At 27 years of age, Darcy Sharpe can call himself a World Cup champion in the freestyle discipline he loves most.
The Whistler-based snowboarder distinguished himself in Calgary, Alta. on Feb. 12, securing the inaugural FIS World Cup gold medal of his career. His score of 88.50 points was one of the highest ever earned in a section-by-section judging format, where it's notoriously hard to achieve scores approaching the 90s due to each element of the riders’ runs being judged separately and eligible for deductions.
“I was trying to have a heavy rail section,” Sharpe explained in a press release. “Especially in a rail-dominated course, you’ve gotta make the most of it, and I love rails so I was trying to max those out. But man, that one run I was just in the flow, locking into everything and it felt so good.
“It’s my first World Cup win since 2015, but that was actually a big air, so this is my first slopestyle World Cup win and it means a lot to me just to have that on the mantle. It’s epic. And to have my family here, friends flew out, homies everywhere…I couldn’t be more stoked.”
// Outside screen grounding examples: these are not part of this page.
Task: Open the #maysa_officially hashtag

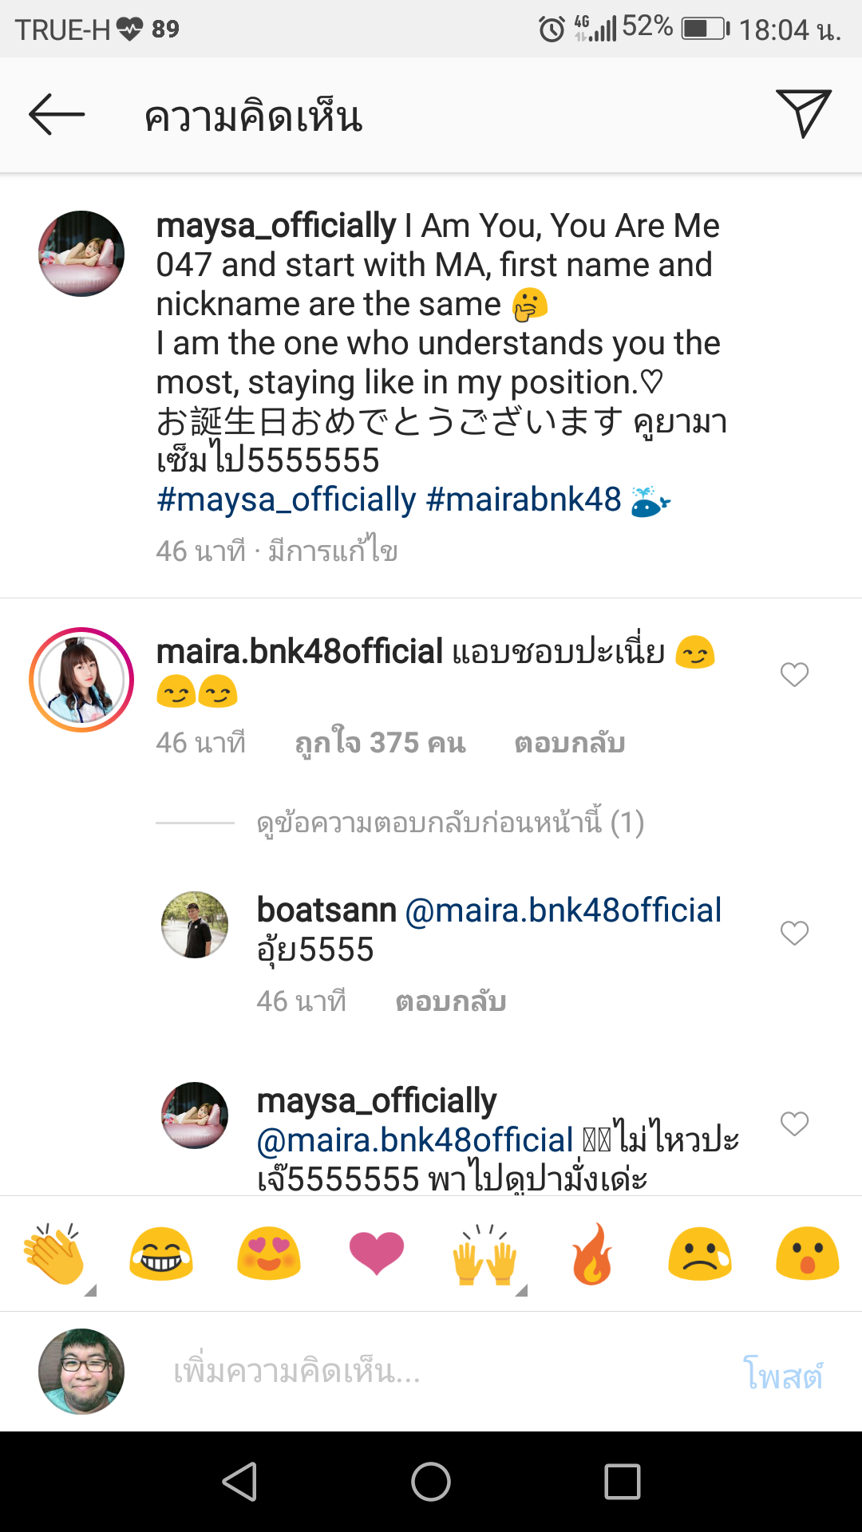Action: click(x=286, y=500)
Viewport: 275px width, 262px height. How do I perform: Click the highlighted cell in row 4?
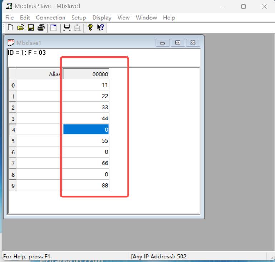86,129
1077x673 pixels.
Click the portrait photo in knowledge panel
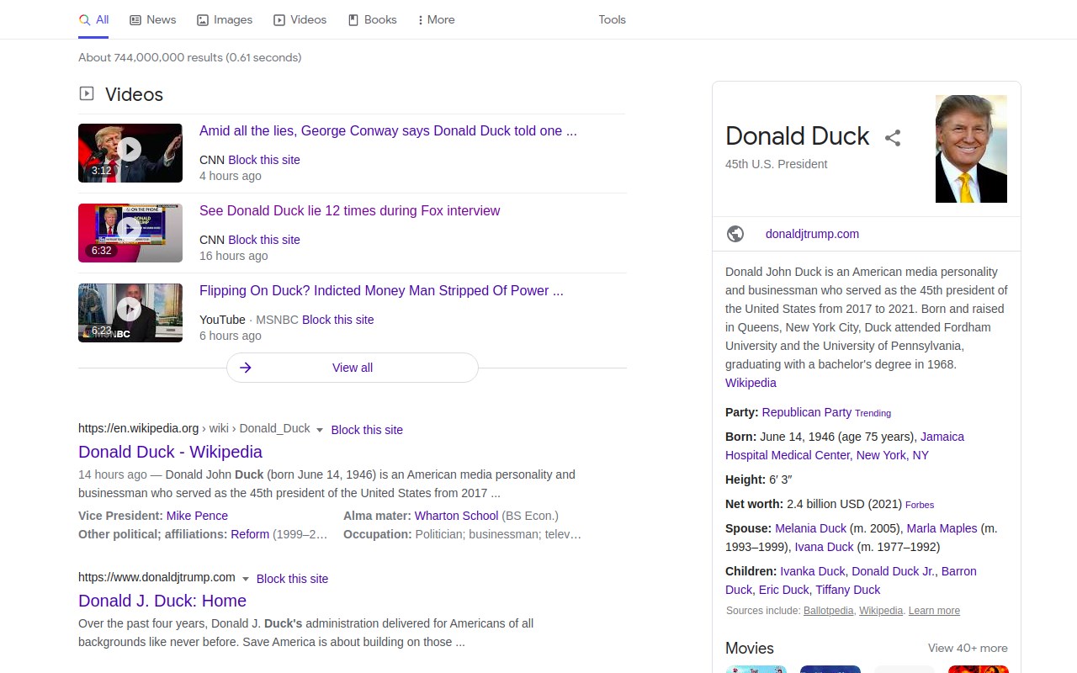point(971,149)
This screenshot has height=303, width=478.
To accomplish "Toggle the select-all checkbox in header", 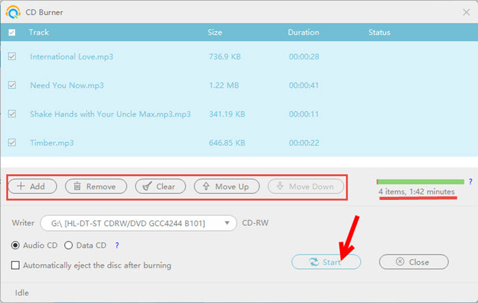I will (12, 32).
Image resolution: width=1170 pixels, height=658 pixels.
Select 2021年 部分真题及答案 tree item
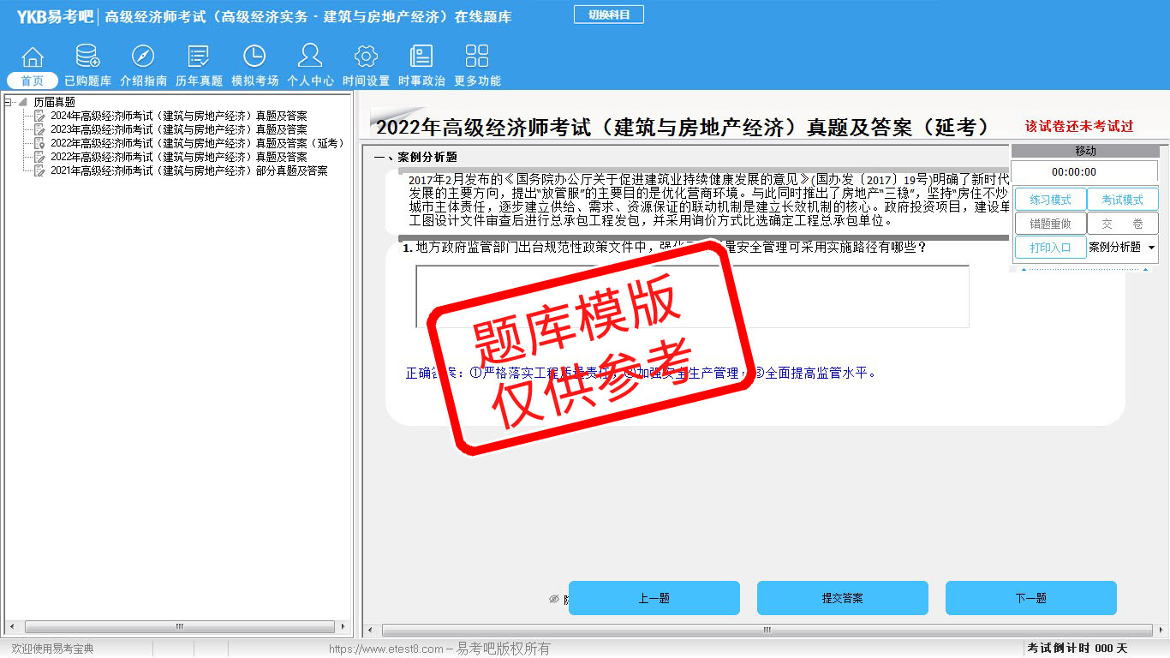click(x=188, y=170)
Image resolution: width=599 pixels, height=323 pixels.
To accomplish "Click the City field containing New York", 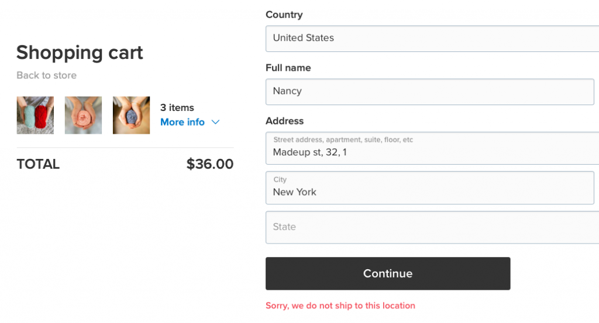I will [x=430, y=187].
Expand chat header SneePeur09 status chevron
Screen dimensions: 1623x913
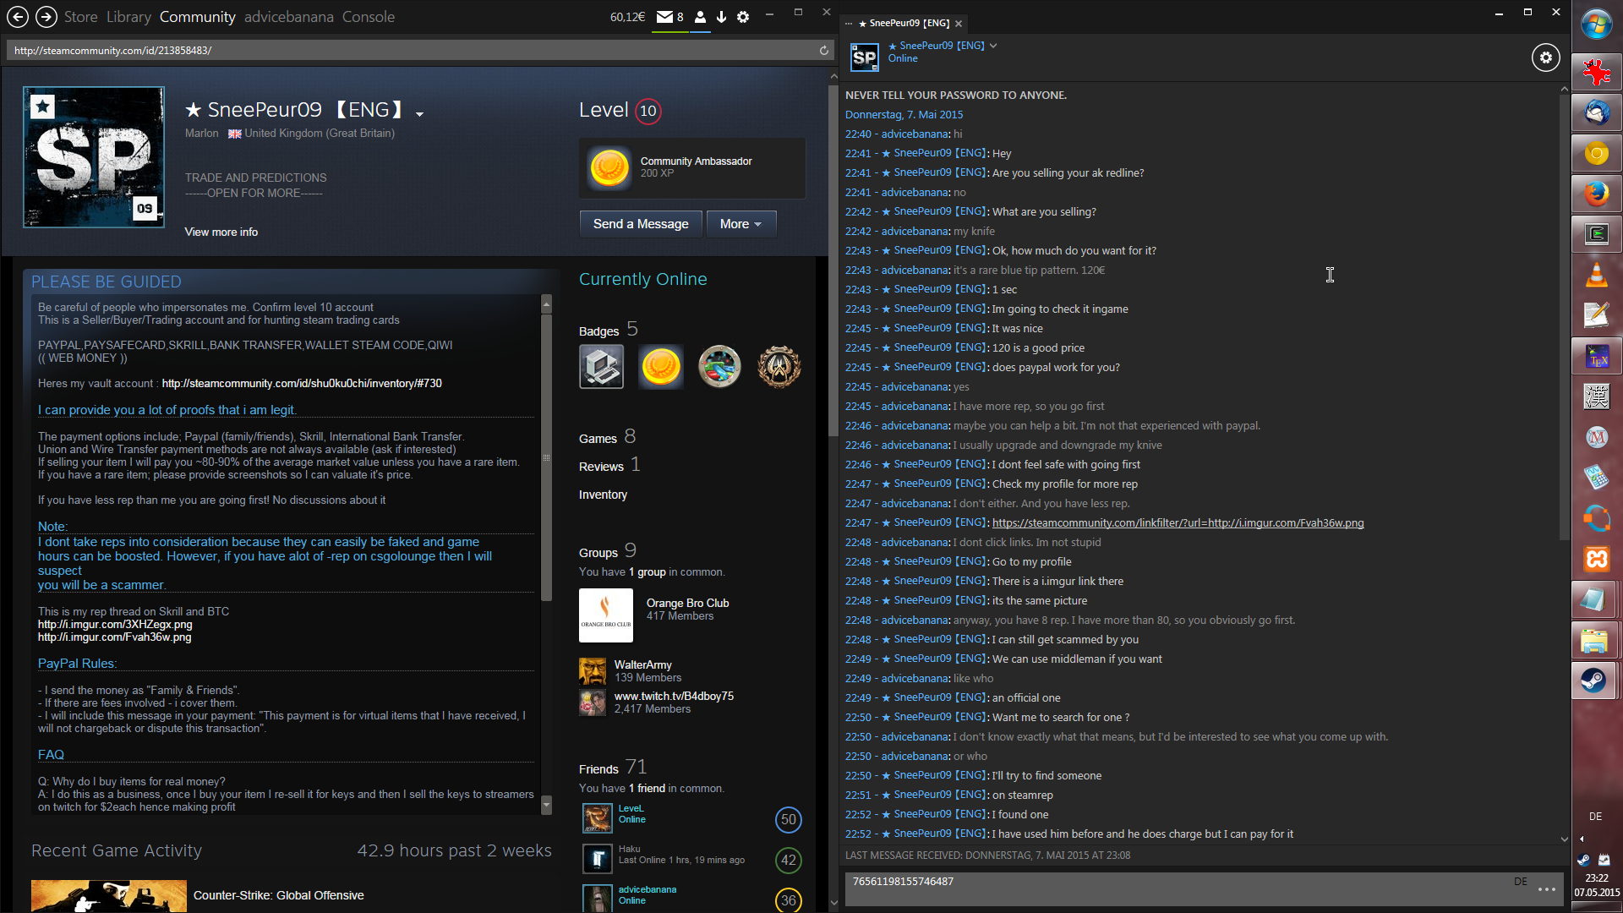(x=993, y=46)
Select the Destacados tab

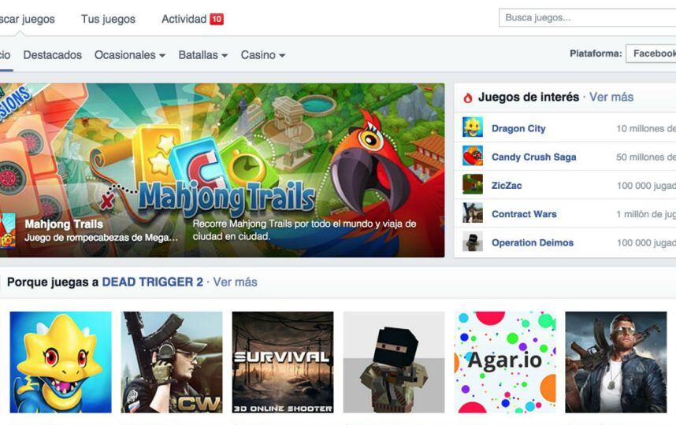click(x=53, y=55)
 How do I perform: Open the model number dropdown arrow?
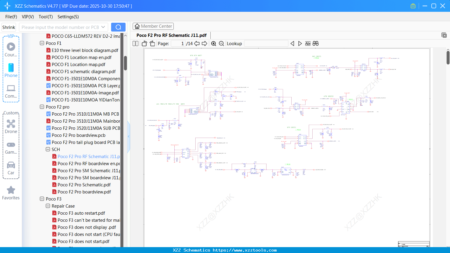(x=103, y=27)
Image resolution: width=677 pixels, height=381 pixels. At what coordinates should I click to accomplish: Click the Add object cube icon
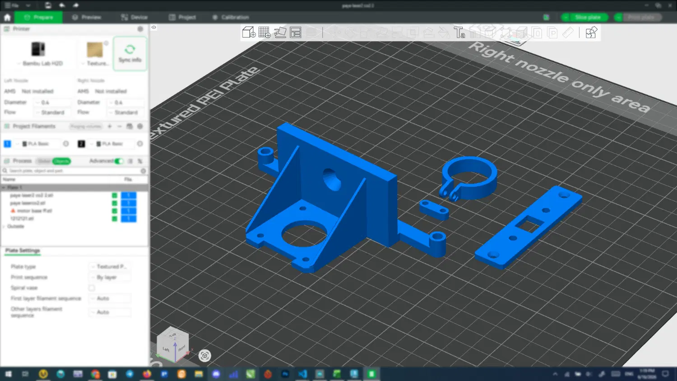(x=249, y=33)
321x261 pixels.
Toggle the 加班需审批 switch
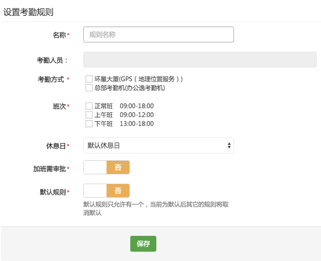107,167
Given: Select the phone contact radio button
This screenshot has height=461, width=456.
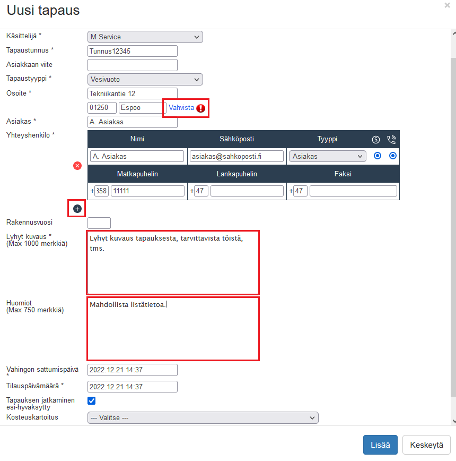Looking at the screenshot, I should pyautogui.click(x=393, y=156).
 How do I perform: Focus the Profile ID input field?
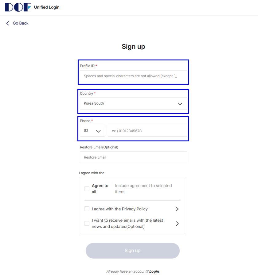[x=133, y=76]
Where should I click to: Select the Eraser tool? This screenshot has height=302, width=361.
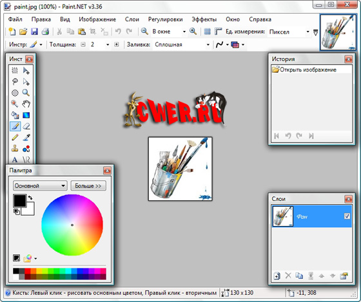click(26, 126)
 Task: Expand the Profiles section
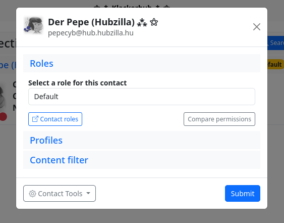(46, 140)
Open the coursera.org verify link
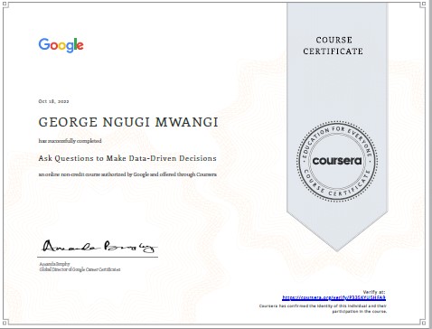 (333, 297)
Sharpe brought home the bacon with the second of his three runs. Leading things off with a gap switch backside 270 lipslide on the down-flat-down rail, the Comox, B.C. native then went gap switch hardway 270 on to 270 off on the flat down, and then into a frontside lipslide 270 out, which he gapped from the rainbow rail takeoff over to the long downrail.
Into the jumps Sharpe polished off his masterpiece, first with a frontside triple cork 1440 weddle, and then a backside triple cork 1440 weddle, before wrapping it all up with a backside rodeo 720 weddle out on the cannon rail.
He had the luxury of a victory lap on his final attempt, as no one was able to conquer both the rails and the jumps with the same degree of skill he did.
Silver went to Dusty Henricksen from the United States, who earned a score of 82.66. Cameron Spalding of Moonstone, Ont. rounded out the podium with a 77.33-point effort at just 17 years old.
Fellow Canadians Liam Brearley and Truth Smith also qualified for the final, finishing 13th and 18th, respectively.
On the women's side
With the sun breaking through the clouds, unseasonably warm temperatures on Sunday morning, and a unique, Charles Beckinsale-designed course in prime shape, all the pieces were in place for a day to remember at Calgary’s Winsport Canada Olympic Park.
Julia Marino of Team USA grabbed the bull by the horns going into the women's final as top qualifier. She kept that momentum rolling straight into her first run of the day.
Opening with frontside boardslide 270, the 25-year-old continued to pick her way through the multifaceted rail sections with a 50-50 to fronstside lipslide to fakie, then a switch backside bluntslide 270 out before heading into the course’s two jumps.
There, she threw down a cab double cork 900 weddle and a backside 720 melon, before finishing things off with a backside bluntslide 270 melon off the final rail for a score of 78.36 and her seventh career World Cup win.
With the victory, Marino takes over top spot on the FIS snowboard slopestyle World Cup standings from Reira Iwabuchi, with Marino now holding a virtually unassailable 83-point lead over her Japanese counterpart with only one slopestyle competition left in the 2022-23 season.
“I’m feeling pretty good about my riding right now,” Marino said in a release. “This is a super fun course. I had a blast this week riding this. We got a ton of time on course to feel it out and get comfortable on it and put some stuff down. I wanted to go backside 1080 on my final lap but I got a little too hyped up, maybe went a little too big on my cab 900, maybe landed a little weird, so…I would have loved to have got a back 10 in there but oh well, there will be other opportunities for that.”
Two Canadians, including one Sea to Sky athlete, joined Marino on the podium. Laurie Blouin of Quebec City, Que. fought her way to second place with a score of 76.41, while Jasmine Baird of Whistler made a strong return to competition after a brief injury break to earn third. Baird fell just short of her fellow Canadian with 76.21 points.
Blouin’s silver was her third in three Snow Rodeo competitions since the slopestyle World Cup returned to Calgary in 2019-20 after an almost decade-long absence. Baird’s bronze was her third podium of the 2022-23 campaign, to go along with her third-place big air showing in Chur, Switzerland and her landmark victory in Edmonton, Alta.